Since today just so happens to be Valentine’s Day, let’s talk about love…
What is the number one secret to a happy marriage?
Is there really such a thing as one secret to a happy marriage? Yes there is! The answer is simple, but that doesn’t mean that it’s always easy.
My husband and I have been married for only 3 and a half years, but we have been together for 9 years. We are very happy together, because we have a very beautiful relationship. I would marry him again and again.
We learned this along the way, but I thought I would share with you the foundation of our relationship. Our secret to a happy marriage is communication.
The most important thing in any relationship or marriage is to have an open communication with your partner. Isn’t it simple?
Be honest about your feelings!
This might be the hardest step to take, but the most important part of the secret to a happy marriage. But it is really important however, to let your partner know if something is bothering you, or if you are upset. Equally, if you are really happy about something, you should share that too.
It is easy to fall prey to the thought that your partner can read your mind, and know exactly what they did right, or wrong. I fell for this too.
When my husband and I first moved in together before we were married, I wasn’t as good at communicating my feelings. I felt that by sharing those feelings I was admitting defeat in some way. What the heck was I thinking, I’ll never know.
I imagined that my husband knew he was doing something that bothered me and did it anyway, because he didn’t care. In fact, this couldn’t have been further away from the truth.
The truth is that he cared a whole lot. We had to work together, and I had to work on opening up. Feelings are things that we feel. There is absolutely no reason to feel scared or ashamed of them. Instead of suppressing our feelings and emotions, we must acknowledge and properly redirect them.
I am so lucky that my husband was so kind and patient with me during this process. It was worth every effort, and made our marriage that much stronger!
Once I overcame this initial obstacle, we were golden!
Be honest about your dreams
We are so lucky in the fact that we both have similar dreams. We knew this almost from the beginning of our relationship. It really helps having the same goals, but those won’t always align. Talk about your hopes, and talk about your fears in relation to your dreams.
The important thing to remember is that you should know each other’s dreams in order to know what you want to achieve. What do you want? Where do you see yourselves?
From there, make a plan together, and do whatever you can to support one another. Remember that you have chosen to be together as partners, so you will have to work together to get to where you want to go.
There is no one better to do that with, than the person whose life is attached to yours.
Don’t forget who your number one fan is! I know who mine is! 🙂
Be kind to each other
… because you love each other! How could you be any other way? Always remember that words can hurt very badly, and use them carefully.
There is nothing worse than standing in the check-out line at the grocery store and hearing couples yell at each other, putting one another down, or even straight up swearing at each other. Really?! What kind of example is that for their children? I don’t want my child seeing that!
It’s so much better to speak nicely to each other even if you are upset, then trying to backtrack after saying something you regret. The truth is, no amount of apologizing will erase those words from memory.

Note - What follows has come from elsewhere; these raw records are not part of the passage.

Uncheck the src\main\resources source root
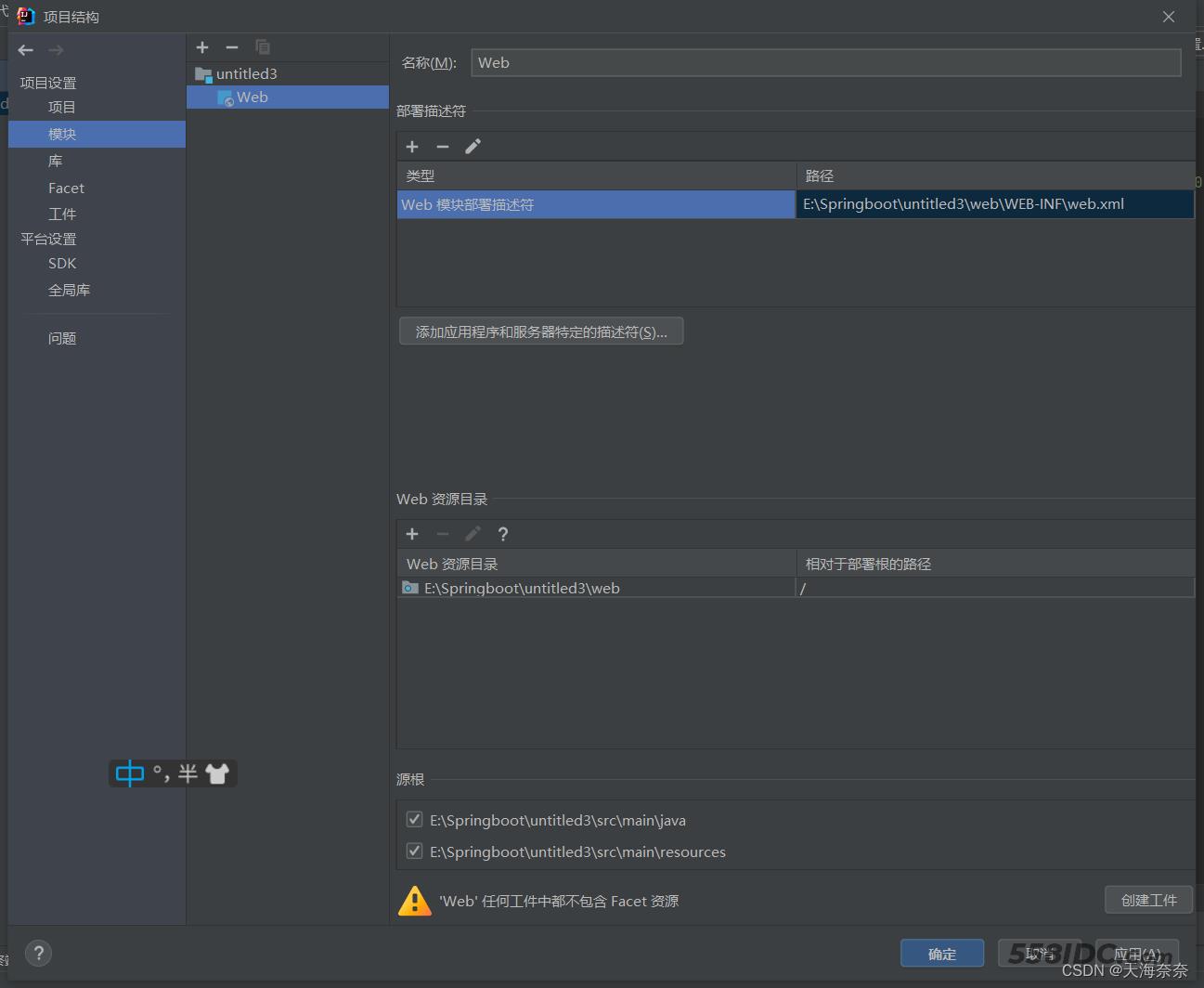 click(415, 852)
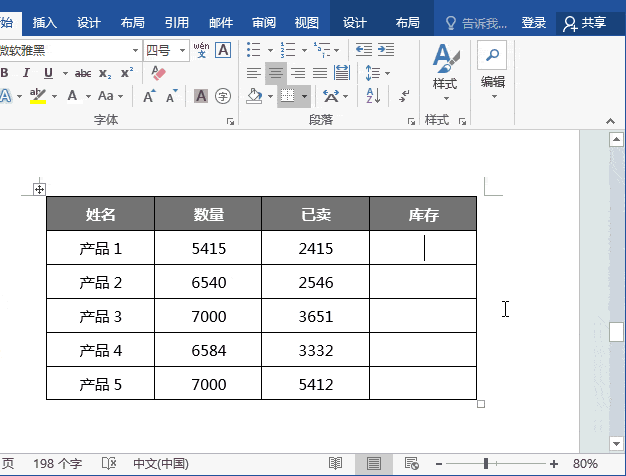Screen dimensions: 626x476
Task: Click the 登录 sign-in button
Action: (x=534, y=22)
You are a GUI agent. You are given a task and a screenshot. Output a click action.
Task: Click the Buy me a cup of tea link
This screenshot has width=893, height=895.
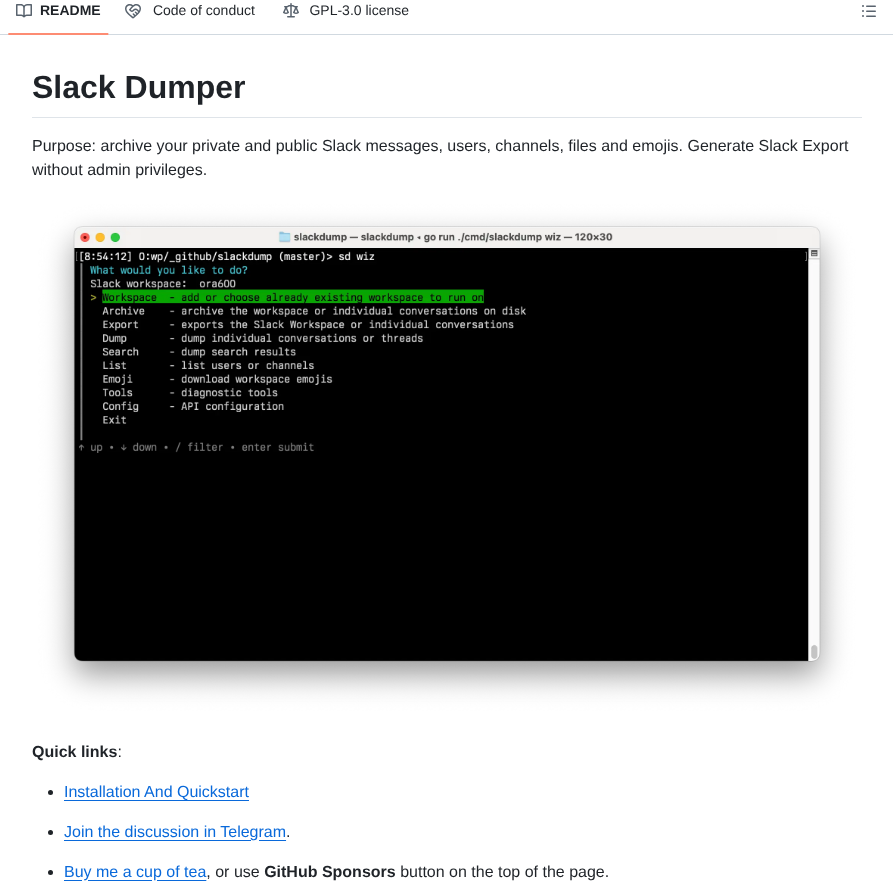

Be nice! Thank your partner for all the little things he/she does that make you happy! Make sure that their effort does not go unnoticed, because they did it for you!
Speak positively about one another
This is another thing that I find really important. Just like the complainer’s negative energy attracts more reasons to complain about, so does the language about your relationship.
Stay positive my friends, and hold on to that loving feeling!
Dear readers, I hope that this post acts as a little reminder of how much you love your partner, and inspires you to bring more kindness and positivity into your relationship.